In 2009, Aubourg and colleagues published results from a pioneering trial in which they used lentiviral-based gene therapy on HSCs for the first time to treat X-linked adrenoleukodystrophy (ALD), a neurodegenerative disease that affects young males. Roughly 2 years after the treatment, many of the patients’ immune cells carried the corrected the gene, and disease progression had stopped entirely.

[…] a team led by TIGET’s Allesandra Biffi treated three children with a rare lyosomal storage disorder called metachromatic leukodystrophy (MLD)—a neurodegenerative disease caused by mutations in the gene that produces the enzyme arylsulfatase A (ARSA). There is currently no successful treatment for MLD and patients usually die within a few years.

The researchers transferred a functional ARSA gene into HSCs taken from nine pre-symptomatic MLD patients. Analyses performed 2 years after treatment with the modified HSCs in one patient, and after 18 months in another two patients, revealed that 45–80 percent of the blood cells carried the functional gene.

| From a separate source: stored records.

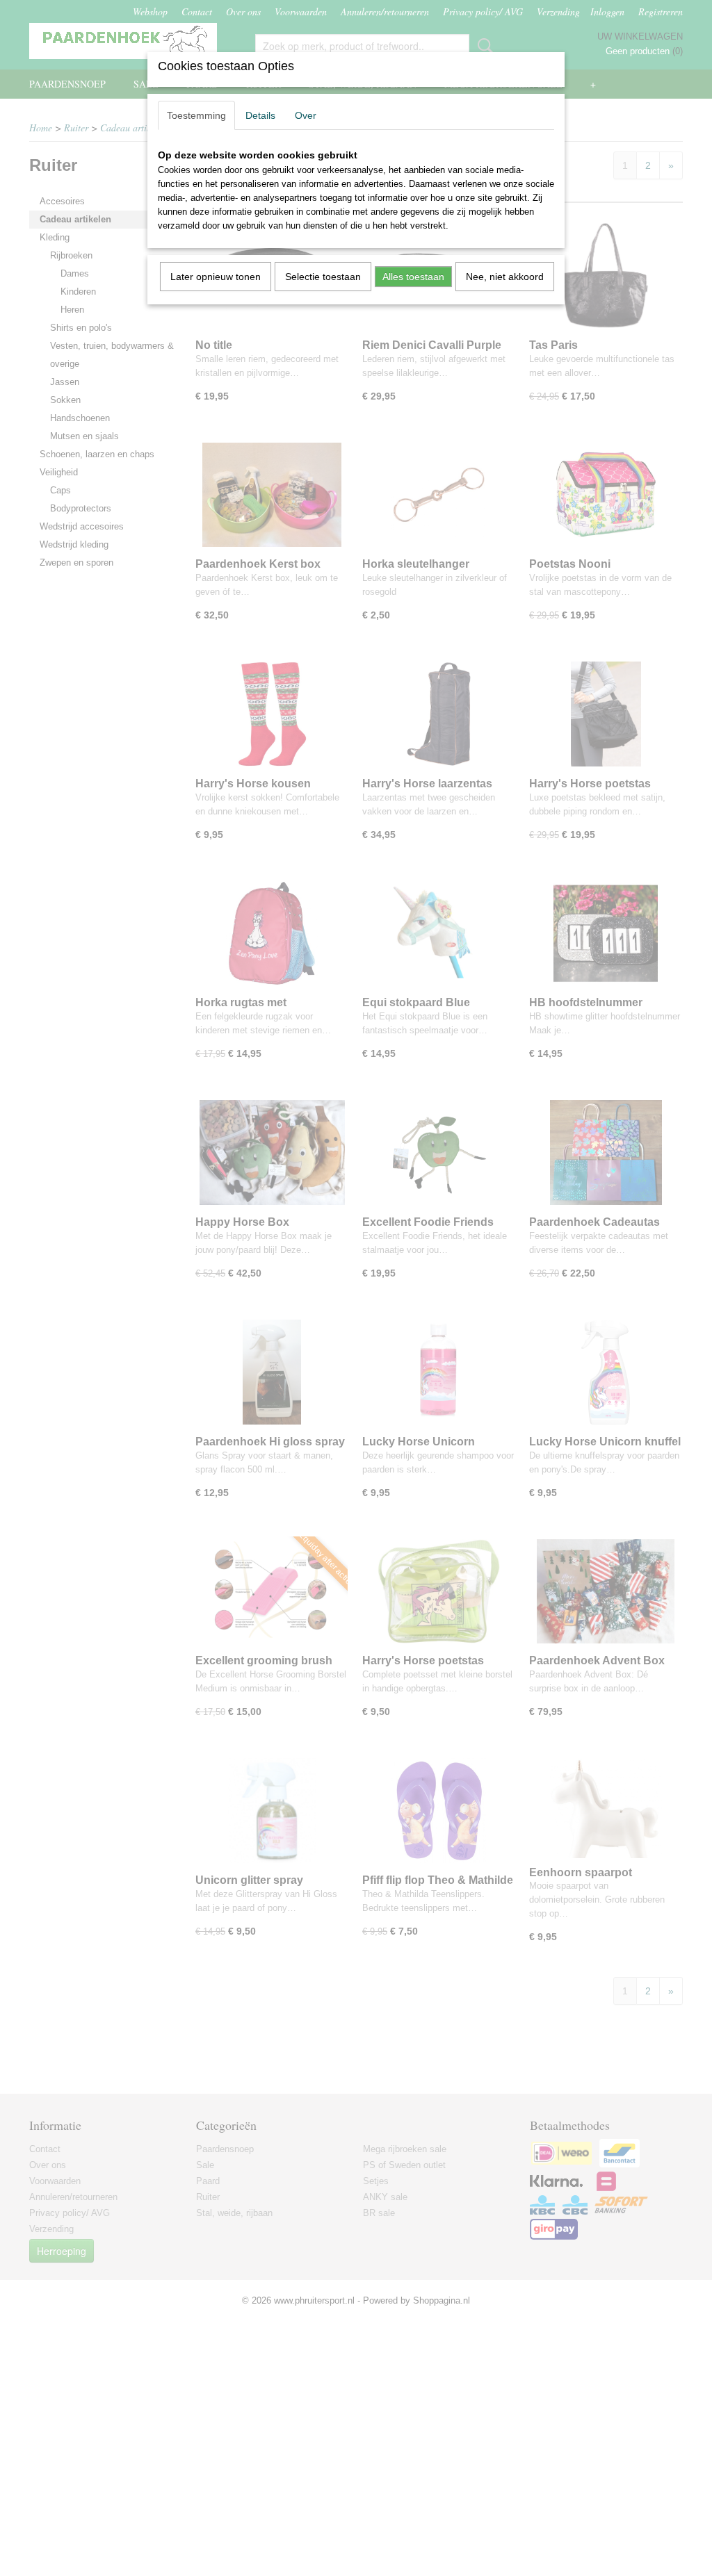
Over (305, 115)
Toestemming (196, 115)
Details (260, 115)
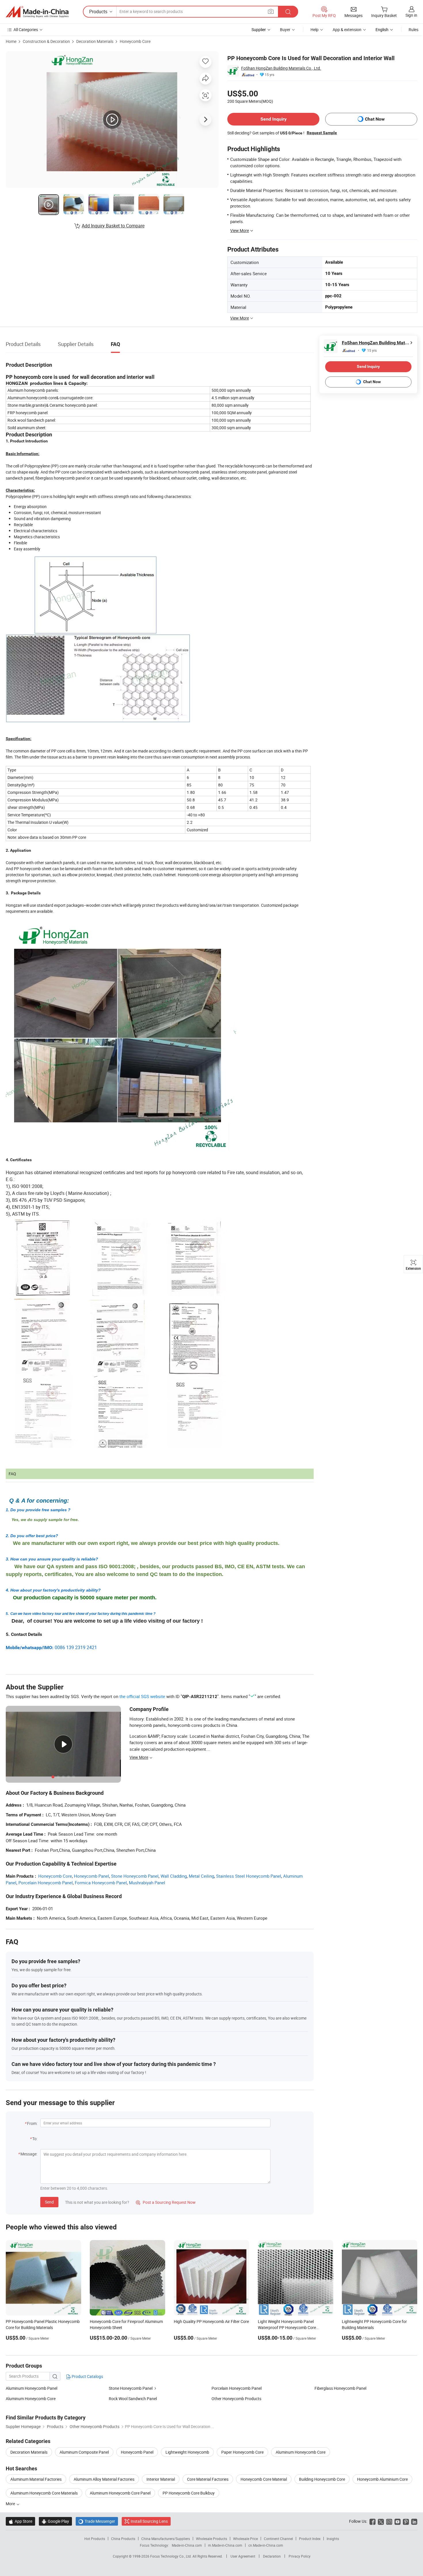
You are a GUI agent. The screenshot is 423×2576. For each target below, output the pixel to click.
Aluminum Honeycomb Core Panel (120, 2493)
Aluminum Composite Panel (84, 2452)
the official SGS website (142, 1696)
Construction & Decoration (46, 41)
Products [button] (98, 11)
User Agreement (242, 2556)
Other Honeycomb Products (236, 2398)
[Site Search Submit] (288, 12)
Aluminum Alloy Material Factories (104, 2479)
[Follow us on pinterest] (406, 2521)
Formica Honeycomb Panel (101, 1882)
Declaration (272, 2556)
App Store (20, 2521)
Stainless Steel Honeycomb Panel (248, 1876)
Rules (413, 29)
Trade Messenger (97, 2521)
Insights (333, 2538)
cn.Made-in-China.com (265, 2545)
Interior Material (160, 2479)
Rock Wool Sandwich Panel (133, 2398)
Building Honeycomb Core (322, 2479)
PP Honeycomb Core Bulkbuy (189, 2493)
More (11, 2503)
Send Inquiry (273, 119)
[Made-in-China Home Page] (37, 12)
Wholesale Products (211, 2538)
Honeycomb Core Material (264, 2479)
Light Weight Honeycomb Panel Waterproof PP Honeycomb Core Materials (287, 2327)
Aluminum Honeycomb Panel (31, 2388)
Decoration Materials (94, 41)
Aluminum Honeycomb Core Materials (44, 2493)
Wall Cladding (174, 1876)
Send (49, 2202)
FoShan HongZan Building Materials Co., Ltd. (281, 68)
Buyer (285, 29)
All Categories (26, 29)
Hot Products (94, 2538)
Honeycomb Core (135, 41)
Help (314, 29)
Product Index (310, 2538)
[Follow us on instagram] (389, 2521)
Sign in (411, 15)
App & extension (347, 29)
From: (32, 2123)
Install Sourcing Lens (149, 2521)
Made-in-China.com (187, 2545)
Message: (28, 2154)
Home (11, 41)
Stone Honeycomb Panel (135, 1876)
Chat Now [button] (375, 119)
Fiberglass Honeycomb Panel (340, 2388)
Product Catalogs (87, 2376)
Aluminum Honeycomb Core (31, 2398)
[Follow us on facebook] (372, 2521)
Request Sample (322, 132)
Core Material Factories (207, 2479)
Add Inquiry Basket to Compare (113, 226)
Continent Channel (278, 2538)
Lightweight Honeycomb (187, 2452)
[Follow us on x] (381, 2521)
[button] (271, 11)
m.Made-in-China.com (225, 2545)
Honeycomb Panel (91, 1876)
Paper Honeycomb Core (242, 2452)
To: (34, 2138)
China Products (123, 2538)
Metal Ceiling (201, 1876)
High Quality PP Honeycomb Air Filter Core (211, 2321)
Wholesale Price (245, 2538)
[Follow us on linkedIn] (414, 2521)
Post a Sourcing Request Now (166, 2202)
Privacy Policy (299, 2556)
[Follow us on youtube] (398, 2521)
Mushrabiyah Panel (147, 1882)
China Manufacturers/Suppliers (165, 2538)
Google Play (55, 2521)
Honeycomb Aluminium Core (382, 2479)
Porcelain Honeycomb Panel (45, 1882)
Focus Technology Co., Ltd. (171, 2556)
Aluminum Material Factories (36, 2479)
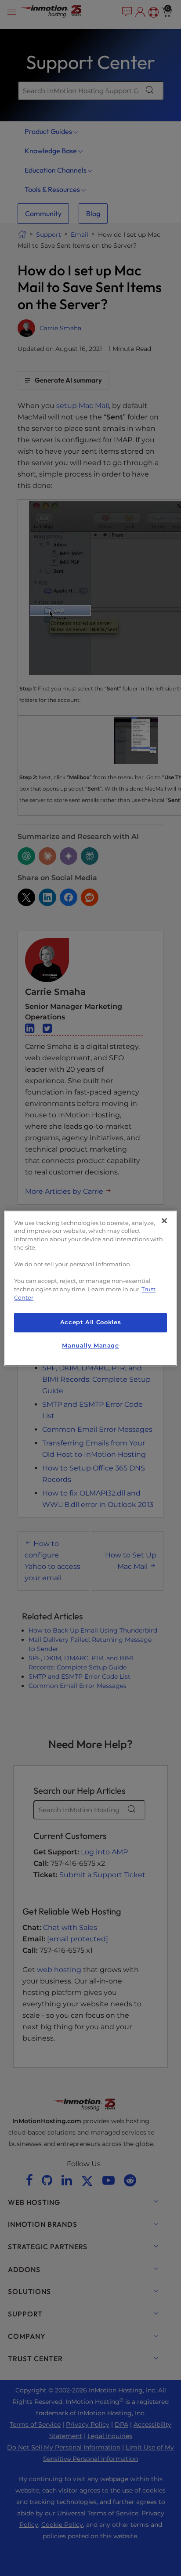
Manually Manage (90, 1345)
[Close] (164, 1220)
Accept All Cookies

The enzyme was present at normal, healthy levels in these cells and in the cerebro-spinal fluid, where it was completely lacking before. What’s more, long after the symptoms would usually have manifested, the progression of the disease had been stopped in its tracks.

In a separate study, a group led by TIGET’s Allesandro Aiuti used the same approach to treat three children with Wiskott-Aldrich Syndrome (WAS), a rare immunodeficiency disorder caused by mutations in the gene encoding a protein called WASP. Analyses carried out 20–32 months after the treatment showed that 20–25 percent of targeted blood cells were genetically corrected; the immune system had largely been restored in all three patients; and symptoms, such as recurring infections of eczema, were reduced or had disappeared altogether.

There is the full, easy-to-read article here.  I wonder what this might mean for GM1 and other related disease patients in the near future.